Ces mots ont un sens pour le chorégraphe, ce qui nous conduit à un autre élément de son style : sa propre voix. Habituellement cryptique, souvent dissimulée, parfois ironique, la voix de Shechter revient dans plusieurs de ses pièces. Dans The Art of Not Looking Back (L’Art de ne pas regarder en arrière, 2009), il se montre inhabituellement explicite : « Ma mère m’a abandonné à l’âge de deux ans », dit-il au début. L’oeuvre qui suit n’est pas uniquement une réponse exclusivement féminine à sa pièce Uprising entièrement masculine, mais aussi une amplification saccadée de la peine, de la perte et du pathos.
Au fil des pièces, la voix chorégraphique de Shechter a trouvé son grain : avec ses manoeuvres militaires, ses pas de folklore, ses forces sociétales et ses pulsions animales, ses dissonances inconfortables et ses excitations sauvages. Si cette voix chorégraphique a fait vibrer une corde profonde et précise dans Political Mother, le chorégraphe semble avoir, depuis lors, exploré des registres plus variés.
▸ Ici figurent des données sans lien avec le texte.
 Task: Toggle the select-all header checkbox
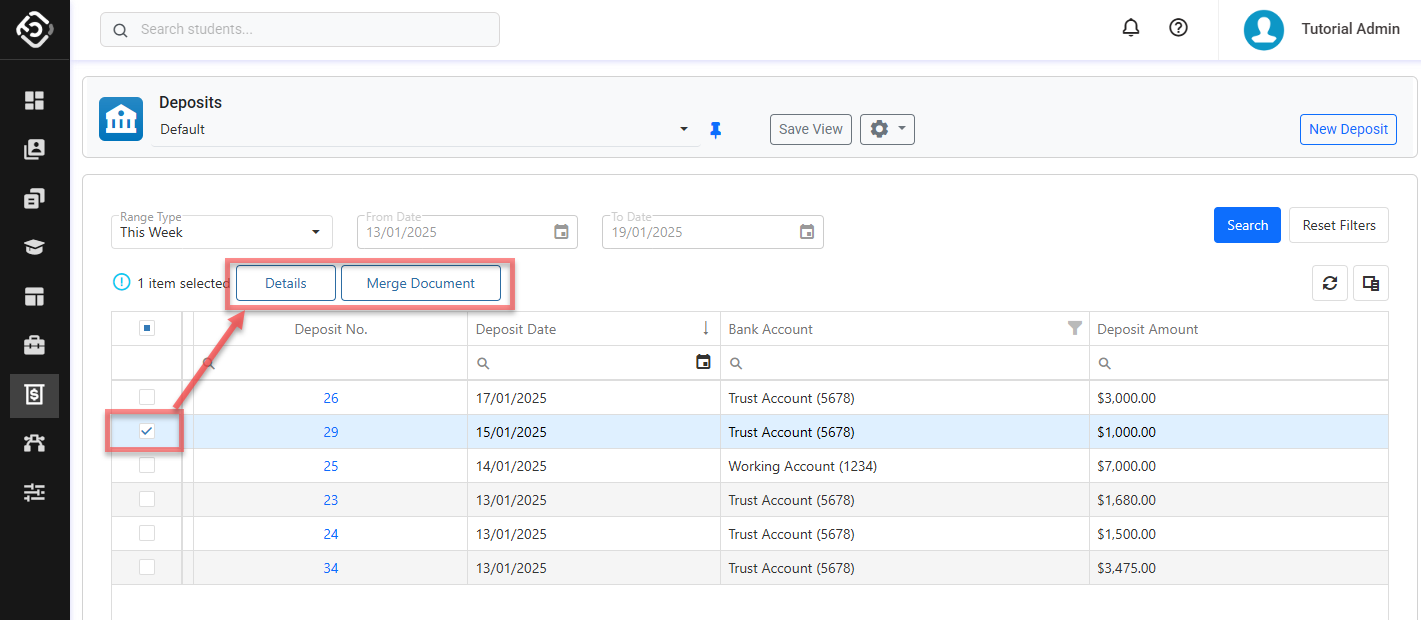point(147,328)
Ainsi, dans Sun (2013), il éclaire la scène de blanc et fait jouer à ses danseurs, le temps d’un instant, dans des gestes maniérés et d’une politesse exagérée, les rôles de Pierrot et du Fou de la Commedia dell’Arte. Dans sa trilogie des Barbarians (Barbares, 2015-2016), il superpose une chorégraphie de groupe d’une agressivité saisissante avec la voix off d’une séance de coaching entre une version fictive de lui-même et une femme robot psychologue. L’oeuvre se termine sur le duo d’un couple marié, l’époux portant une culotte de cuir tyrolienne. Parfois la frontière entre ce qui se passe dans la tête d’Hofesh Shechter et ce qui se passe à l’extérieur est ténue. Mais c’est ce lieu même de l’ambiguïté et du possible qu’il semble véritablement habiter – observant tout à la fois différentes formes et modes d’expression qui l’entourent et ses propres anges et démons à l’intérieur de lui-même.